Deportato da bambino in un campo di concentramento (il padre era ebreo) e sopravvissuto a diverse esperienze di vita altamente traumatiche, perseguitato dalla polizia di Praga nei primi anni Settanta a causa delle tematiche scabrose dei suoi lavori, Jan Saudek viene ritratto come un uomo dalle antiche ferite, che porta sulla pellicola le sue ossessioni. La sua fonte di ispirazione è il corpo femminile, massimamente opulento, materno, accogliente e al contempo grottesco e letale.
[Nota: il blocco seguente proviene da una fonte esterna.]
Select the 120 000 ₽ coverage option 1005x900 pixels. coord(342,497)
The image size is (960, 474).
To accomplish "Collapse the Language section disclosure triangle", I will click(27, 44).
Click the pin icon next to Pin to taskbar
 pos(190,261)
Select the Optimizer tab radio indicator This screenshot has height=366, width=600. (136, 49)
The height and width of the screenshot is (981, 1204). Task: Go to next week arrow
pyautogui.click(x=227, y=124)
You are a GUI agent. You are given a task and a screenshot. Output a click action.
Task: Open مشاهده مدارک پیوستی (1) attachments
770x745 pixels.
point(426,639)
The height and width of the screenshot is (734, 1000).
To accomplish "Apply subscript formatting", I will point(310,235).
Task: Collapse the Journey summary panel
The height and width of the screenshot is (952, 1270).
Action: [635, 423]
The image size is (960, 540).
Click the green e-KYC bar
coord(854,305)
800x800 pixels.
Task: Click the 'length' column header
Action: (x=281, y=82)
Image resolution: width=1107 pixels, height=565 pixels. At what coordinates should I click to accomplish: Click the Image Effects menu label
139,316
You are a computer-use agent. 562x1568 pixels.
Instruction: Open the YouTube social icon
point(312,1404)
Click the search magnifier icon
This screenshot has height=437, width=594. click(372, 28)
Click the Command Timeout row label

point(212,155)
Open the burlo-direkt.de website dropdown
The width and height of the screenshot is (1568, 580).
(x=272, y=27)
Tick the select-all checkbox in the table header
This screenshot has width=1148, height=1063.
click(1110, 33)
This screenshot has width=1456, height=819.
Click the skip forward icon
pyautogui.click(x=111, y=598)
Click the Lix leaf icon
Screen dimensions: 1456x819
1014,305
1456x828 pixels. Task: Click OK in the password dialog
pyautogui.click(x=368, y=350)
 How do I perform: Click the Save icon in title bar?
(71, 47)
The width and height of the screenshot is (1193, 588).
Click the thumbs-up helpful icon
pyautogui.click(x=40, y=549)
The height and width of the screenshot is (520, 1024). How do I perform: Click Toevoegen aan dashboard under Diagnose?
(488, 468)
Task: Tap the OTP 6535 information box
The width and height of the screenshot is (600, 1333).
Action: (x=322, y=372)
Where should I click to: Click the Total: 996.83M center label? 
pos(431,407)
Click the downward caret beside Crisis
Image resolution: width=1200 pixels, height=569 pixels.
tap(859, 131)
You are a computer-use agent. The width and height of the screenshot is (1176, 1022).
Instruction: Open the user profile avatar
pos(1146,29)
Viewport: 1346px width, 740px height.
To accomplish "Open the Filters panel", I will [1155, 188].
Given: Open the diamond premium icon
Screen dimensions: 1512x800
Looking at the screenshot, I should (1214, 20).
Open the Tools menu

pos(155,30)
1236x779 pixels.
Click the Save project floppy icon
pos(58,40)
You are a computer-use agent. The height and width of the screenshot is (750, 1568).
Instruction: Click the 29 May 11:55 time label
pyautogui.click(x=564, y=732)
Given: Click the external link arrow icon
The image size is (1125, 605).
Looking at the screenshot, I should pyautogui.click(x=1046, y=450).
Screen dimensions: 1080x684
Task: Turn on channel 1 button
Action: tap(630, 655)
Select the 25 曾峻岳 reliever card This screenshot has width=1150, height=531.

Egli desidera e ama tutte le donne, indistintamente, ma allo stesso tempo è incapace di legarsi a una sola persona, è spaventato all’idea del controllo che la donna può esercitare sulla sua vita e sulla sua libertà. Circondato da figure femminili di ogni genere – segretarie, modelle, ammiratrici – si ritrova, a causa delle sue debolezze e della vita sregolata, nella mani della giovane assistente Líba (Marie Málková) che inizia a dominarlo e a decidere al posto suo. Debole, inquieto, perennemente in fuga dalle responsabilità, odiato e amato dalla ex moglie e dai figli, oggetto di violente gelosie tra le sue donne, affascinante e laido insieme, il fotografo vola alto quando si tratta di creare mentre incespica meschinamente nella vita privata.


Fotograf, coi suoi flashback in bianco e nero sul passato dell’uomo e le brevi interviste a opera di alcuni giornalisti, riesce a inquadrare nitidamente la personalità di Jan Saudek, senza imbeccamenti e giudizi morali, lasciando che lo spettatore si formi una sua idea sulla genesi della sua arte. Forse Fotograf risulta ripetitivo e un po’ statico nella descrizione della vita sessuale del regista, le cui creazioni avrebbero potuto avere uno spazio maggiore nel film. Le belle e celebri stampe in bianco e nero ricolorate ad acquarello, tecnica originale che caratterizzò l’arte di Jan Saudek, appaiono infatti soltanto nei titoli di testa. Viene resa comunque bene l’idea dell’artista – prosaico e geniale - che, come afferma lo stesso protagonista nel film, non sa nulla, si limita a dare vita a quello che lo ossessiona, a ritrarre ciò che prova e sente, e lo fa un po’ perché sta male e un po’ per la necessità di guadagnare soldi per sopravvivere. Nella prima inquadratura del film, appare un divertente cammeo del vero Jan Saudek che discute sulla verità e sull'immaginazione con l'attore che lo interpreterà.